■ **WHAT THE EXERCISE ASKS**: Filtering the records below, copy only those lines that include the word "Clear".

■ **SUPPLIED INFORMATION**:
+++++

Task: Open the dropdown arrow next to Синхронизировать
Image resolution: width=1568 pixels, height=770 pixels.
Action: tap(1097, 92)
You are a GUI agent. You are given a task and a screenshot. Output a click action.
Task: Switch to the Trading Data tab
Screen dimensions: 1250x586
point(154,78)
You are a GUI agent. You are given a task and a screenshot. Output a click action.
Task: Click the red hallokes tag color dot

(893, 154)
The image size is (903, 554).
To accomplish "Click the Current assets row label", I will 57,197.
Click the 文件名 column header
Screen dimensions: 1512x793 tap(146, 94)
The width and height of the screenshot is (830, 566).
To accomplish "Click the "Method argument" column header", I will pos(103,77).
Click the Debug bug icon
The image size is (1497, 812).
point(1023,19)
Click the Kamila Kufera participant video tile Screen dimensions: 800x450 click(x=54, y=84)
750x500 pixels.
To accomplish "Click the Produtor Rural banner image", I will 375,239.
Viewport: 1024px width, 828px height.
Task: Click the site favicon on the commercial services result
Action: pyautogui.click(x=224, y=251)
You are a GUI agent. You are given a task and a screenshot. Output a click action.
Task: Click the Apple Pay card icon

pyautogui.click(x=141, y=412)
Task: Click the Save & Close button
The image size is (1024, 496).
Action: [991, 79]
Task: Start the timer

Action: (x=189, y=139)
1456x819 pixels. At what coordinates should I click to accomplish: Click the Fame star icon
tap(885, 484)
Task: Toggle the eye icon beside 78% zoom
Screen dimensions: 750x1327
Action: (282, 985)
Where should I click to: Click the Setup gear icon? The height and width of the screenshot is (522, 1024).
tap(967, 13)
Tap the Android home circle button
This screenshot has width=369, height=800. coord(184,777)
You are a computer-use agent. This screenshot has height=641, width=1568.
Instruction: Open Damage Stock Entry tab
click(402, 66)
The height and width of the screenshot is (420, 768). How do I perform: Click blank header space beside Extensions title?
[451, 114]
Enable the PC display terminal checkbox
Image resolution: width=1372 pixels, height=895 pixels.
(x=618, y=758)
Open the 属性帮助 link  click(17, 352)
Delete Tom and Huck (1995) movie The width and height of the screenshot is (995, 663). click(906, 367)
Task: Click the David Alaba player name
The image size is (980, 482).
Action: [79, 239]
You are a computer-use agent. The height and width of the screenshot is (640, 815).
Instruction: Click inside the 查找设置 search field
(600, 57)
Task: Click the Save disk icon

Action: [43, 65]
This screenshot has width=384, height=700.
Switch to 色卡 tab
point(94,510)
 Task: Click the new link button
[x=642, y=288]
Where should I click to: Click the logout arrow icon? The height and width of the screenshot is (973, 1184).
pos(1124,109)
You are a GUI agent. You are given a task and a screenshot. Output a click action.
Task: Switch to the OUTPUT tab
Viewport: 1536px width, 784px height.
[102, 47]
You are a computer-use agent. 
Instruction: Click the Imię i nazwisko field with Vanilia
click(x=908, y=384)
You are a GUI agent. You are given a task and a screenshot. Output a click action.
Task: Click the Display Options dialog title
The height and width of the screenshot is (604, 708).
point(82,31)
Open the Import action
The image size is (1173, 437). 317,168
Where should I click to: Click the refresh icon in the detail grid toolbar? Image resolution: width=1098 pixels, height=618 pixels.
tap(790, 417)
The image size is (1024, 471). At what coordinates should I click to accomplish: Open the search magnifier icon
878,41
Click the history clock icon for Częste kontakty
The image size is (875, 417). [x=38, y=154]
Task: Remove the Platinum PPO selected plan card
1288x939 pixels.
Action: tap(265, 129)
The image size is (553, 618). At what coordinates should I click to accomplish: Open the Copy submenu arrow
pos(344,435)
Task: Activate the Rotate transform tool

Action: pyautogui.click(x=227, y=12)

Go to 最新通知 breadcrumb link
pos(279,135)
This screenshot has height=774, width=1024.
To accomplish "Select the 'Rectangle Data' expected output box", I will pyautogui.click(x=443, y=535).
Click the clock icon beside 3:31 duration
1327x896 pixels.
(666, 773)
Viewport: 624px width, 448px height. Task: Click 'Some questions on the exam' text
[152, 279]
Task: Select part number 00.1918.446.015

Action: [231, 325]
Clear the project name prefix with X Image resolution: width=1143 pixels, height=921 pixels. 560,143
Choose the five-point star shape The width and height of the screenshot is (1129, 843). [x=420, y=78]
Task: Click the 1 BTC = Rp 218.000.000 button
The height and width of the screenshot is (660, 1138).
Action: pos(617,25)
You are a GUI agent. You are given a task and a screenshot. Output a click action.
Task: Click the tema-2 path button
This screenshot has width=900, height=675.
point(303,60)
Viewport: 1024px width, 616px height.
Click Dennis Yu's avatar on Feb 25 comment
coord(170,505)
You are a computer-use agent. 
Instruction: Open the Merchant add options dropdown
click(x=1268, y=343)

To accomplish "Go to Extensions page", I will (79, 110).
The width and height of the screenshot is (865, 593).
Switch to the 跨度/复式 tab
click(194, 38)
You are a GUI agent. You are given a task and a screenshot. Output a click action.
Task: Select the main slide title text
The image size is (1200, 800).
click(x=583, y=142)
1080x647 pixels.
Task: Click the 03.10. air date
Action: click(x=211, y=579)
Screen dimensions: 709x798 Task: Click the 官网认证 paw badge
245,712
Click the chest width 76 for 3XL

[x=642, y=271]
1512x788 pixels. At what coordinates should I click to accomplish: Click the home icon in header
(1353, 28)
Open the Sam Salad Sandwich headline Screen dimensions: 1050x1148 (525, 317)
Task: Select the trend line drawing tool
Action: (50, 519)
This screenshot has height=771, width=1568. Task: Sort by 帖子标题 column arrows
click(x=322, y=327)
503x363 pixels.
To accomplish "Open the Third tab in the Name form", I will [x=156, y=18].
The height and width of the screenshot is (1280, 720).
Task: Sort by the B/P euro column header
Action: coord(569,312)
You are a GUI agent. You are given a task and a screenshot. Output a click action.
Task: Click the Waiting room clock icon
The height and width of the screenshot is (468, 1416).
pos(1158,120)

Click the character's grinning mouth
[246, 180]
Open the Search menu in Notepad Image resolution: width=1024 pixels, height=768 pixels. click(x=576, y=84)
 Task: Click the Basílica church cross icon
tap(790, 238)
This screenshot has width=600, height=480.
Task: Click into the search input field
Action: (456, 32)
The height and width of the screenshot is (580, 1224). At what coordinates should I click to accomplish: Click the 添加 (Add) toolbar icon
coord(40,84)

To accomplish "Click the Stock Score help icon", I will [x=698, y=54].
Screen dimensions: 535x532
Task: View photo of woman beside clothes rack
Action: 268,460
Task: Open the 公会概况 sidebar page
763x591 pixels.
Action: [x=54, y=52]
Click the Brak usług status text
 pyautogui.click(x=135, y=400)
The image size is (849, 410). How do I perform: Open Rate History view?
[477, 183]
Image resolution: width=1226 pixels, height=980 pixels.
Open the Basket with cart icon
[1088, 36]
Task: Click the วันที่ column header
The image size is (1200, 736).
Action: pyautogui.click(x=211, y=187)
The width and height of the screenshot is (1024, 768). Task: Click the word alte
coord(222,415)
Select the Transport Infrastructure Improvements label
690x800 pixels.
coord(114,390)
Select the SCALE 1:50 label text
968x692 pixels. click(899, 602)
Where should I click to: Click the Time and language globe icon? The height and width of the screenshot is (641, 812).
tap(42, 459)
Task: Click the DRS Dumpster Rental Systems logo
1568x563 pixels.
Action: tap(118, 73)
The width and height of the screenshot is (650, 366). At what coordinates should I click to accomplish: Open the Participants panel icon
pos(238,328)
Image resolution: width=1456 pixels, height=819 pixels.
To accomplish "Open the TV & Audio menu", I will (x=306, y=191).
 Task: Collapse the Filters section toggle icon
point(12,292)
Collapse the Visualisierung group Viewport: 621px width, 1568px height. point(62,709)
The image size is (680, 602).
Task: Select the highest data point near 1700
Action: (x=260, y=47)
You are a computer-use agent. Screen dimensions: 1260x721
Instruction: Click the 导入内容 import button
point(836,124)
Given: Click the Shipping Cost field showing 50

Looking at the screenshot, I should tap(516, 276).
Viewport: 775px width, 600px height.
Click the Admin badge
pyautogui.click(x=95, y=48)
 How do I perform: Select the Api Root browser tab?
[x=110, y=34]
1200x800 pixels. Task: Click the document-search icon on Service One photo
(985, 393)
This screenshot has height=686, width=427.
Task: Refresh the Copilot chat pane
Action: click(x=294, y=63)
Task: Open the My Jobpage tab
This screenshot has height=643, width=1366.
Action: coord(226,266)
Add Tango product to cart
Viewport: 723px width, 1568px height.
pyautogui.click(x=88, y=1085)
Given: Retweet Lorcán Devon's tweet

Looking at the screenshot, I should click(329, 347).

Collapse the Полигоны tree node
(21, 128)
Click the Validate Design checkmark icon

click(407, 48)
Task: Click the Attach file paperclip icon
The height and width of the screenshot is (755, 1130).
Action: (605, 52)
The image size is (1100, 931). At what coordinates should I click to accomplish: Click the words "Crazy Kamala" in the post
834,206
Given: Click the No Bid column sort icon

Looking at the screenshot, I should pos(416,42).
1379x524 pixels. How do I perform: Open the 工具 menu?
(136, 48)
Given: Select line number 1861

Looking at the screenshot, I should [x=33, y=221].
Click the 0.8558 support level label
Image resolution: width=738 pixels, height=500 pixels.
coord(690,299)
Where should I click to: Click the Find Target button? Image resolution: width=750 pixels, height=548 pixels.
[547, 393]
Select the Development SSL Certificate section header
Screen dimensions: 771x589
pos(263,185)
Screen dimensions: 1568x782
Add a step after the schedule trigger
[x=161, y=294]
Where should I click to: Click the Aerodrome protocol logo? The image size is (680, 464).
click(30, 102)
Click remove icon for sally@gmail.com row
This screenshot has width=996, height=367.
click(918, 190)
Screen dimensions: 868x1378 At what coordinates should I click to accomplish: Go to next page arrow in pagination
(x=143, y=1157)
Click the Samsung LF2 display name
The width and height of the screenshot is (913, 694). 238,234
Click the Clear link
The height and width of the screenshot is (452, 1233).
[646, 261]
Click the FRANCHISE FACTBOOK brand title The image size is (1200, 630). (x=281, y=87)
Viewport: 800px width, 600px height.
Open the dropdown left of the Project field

+++++

■ **ANSWER SECTION**:
Clear the project name prefix with X Image resolution: width=1143 pixels, height=921 pixels. 560,143
Click the Clear link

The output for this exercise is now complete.